OxTalks will soon move to the new Halo platform and will become 'Oxford Events.' There will be a need for an OxTalks freeze. This was previously planned for Friday 14th November – a new date will be shared as soon as it is available (full details will be available on the Staff Gateway).
In the meantime, the OxTalks site will remain active and events will continue to be published.
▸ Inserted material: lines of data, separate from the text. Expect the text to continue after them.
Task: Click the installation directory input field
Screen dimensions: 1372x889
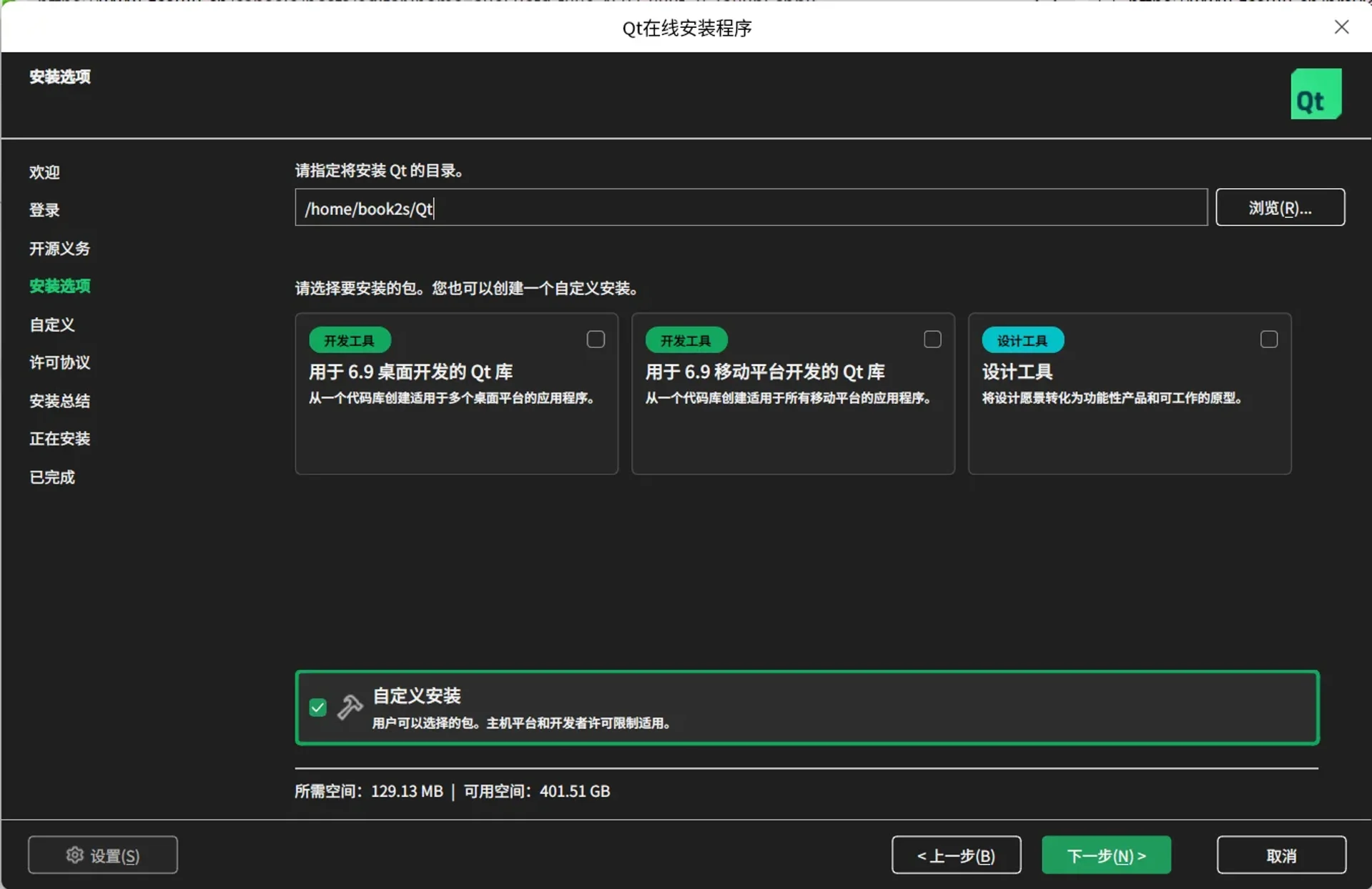Action: coord(750,207)
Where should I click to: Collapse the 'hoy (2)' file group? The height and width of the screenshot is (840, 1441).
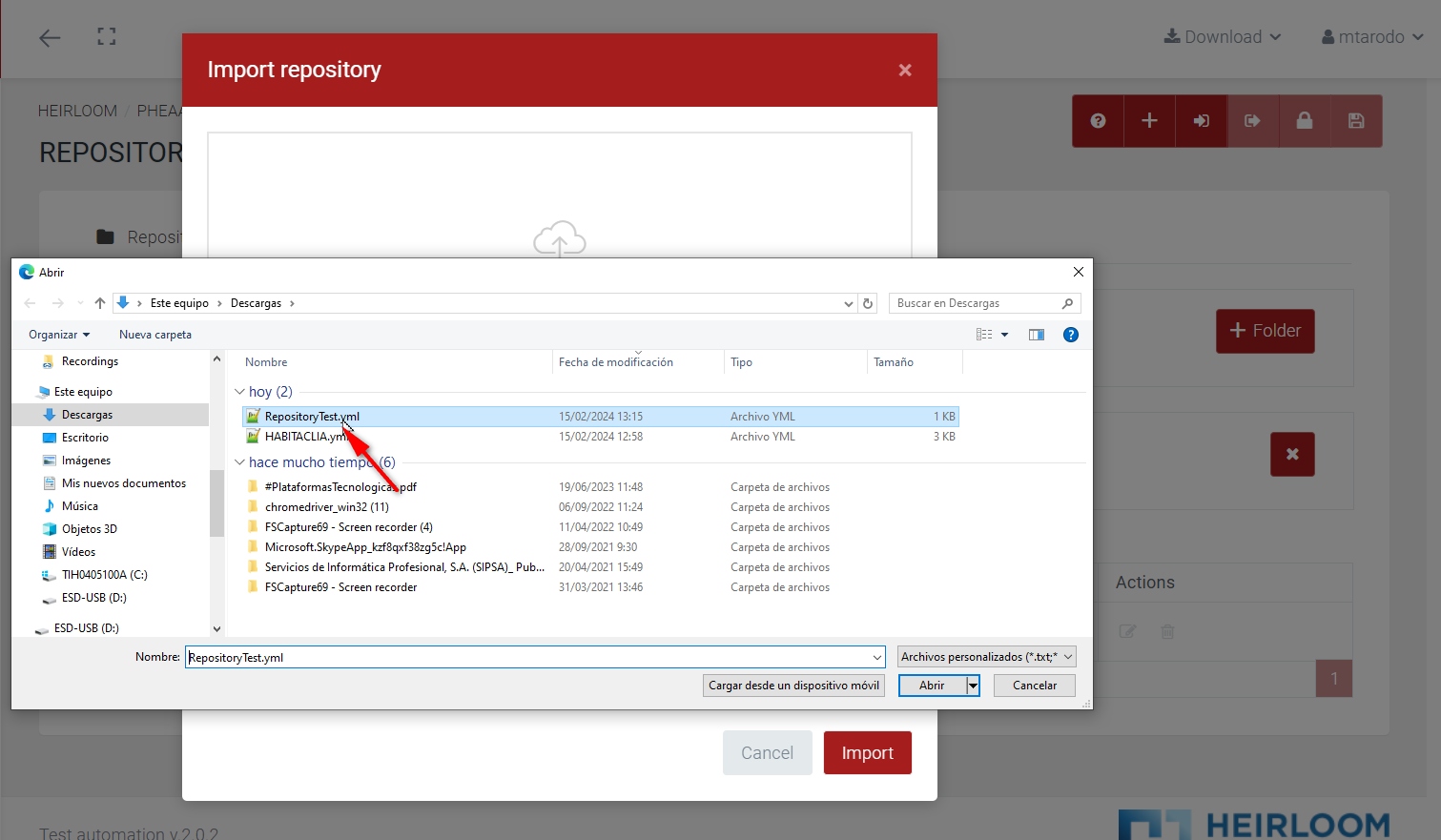pos(238,391)
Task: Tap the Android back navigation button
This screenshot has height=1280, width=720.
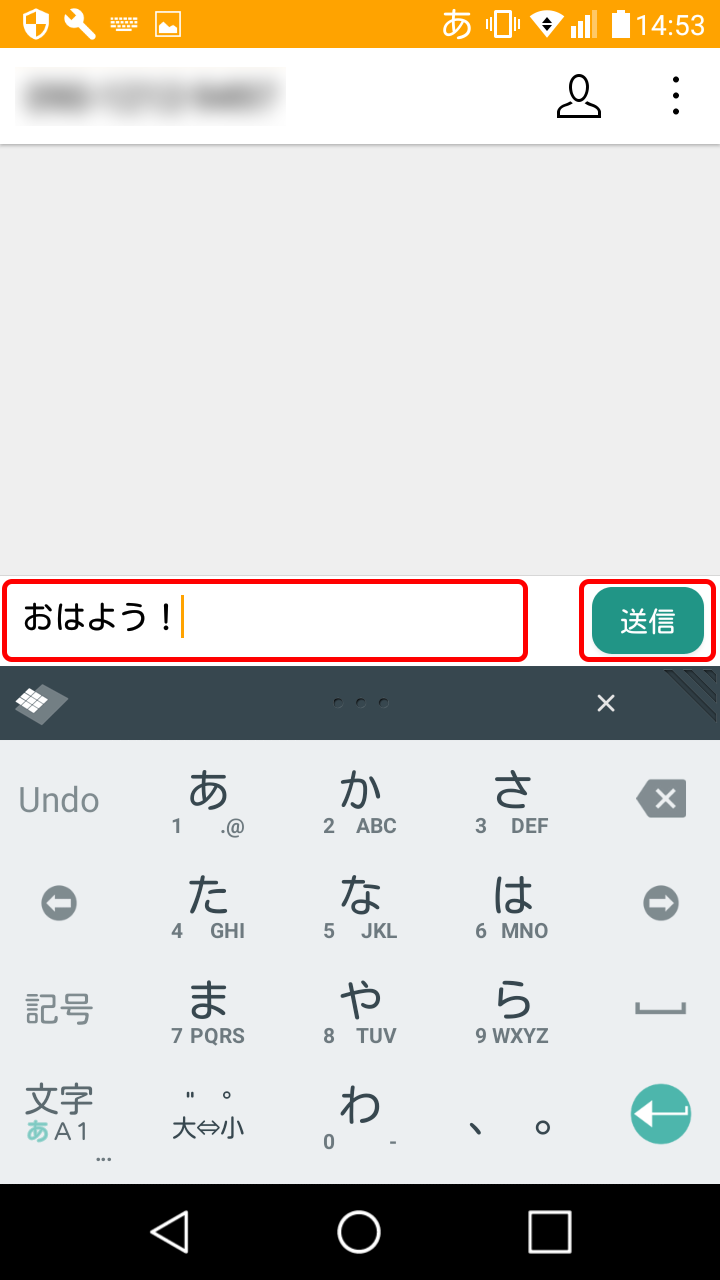Action: (x=170, y=1232)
If staff have any questions about the Oxford Events launch, please contact halo@digital.ox.ac.uk
The Feminist Jurisprudence Discussion Group is hosting Dr Heloise Robinson, Exeter College, who will present her paper “Pregnancy, Personhood, and the Equality of Women.”
Abstract
Pregnancy presents a serious challenge to our approach to personhood and equality in philosophy and in law. We normally think that “one equals one”: each person is equal to each other person. But in pregnancy we do not clearly have “one” person. As Barbara Katz Rothman writes, “[t]he isolated, atomistic individual is an absurdity when one is pregnant: one is two, two are one.” This presentation will take this observation seriously, and build upon an article written by the speaker, where she made a new argument on pregnancy and personhood. While we have debated at length the moral status or personhood of the fetus, the presentation will examine a different question entirely: the personhood of the person who is pregnant. If we think that pregnancy is a unique form of bodily existence, there are reasons to recognise that a pregnant woman has a unique form of personhood, and further, we may think that this is a category of personhood that calls for a stronger set of rights. The presentation will also consider a range of practical and legal implications of the argument, including in relation to the equality of women, and will include discussion of some of the speaker’s current work on the subject.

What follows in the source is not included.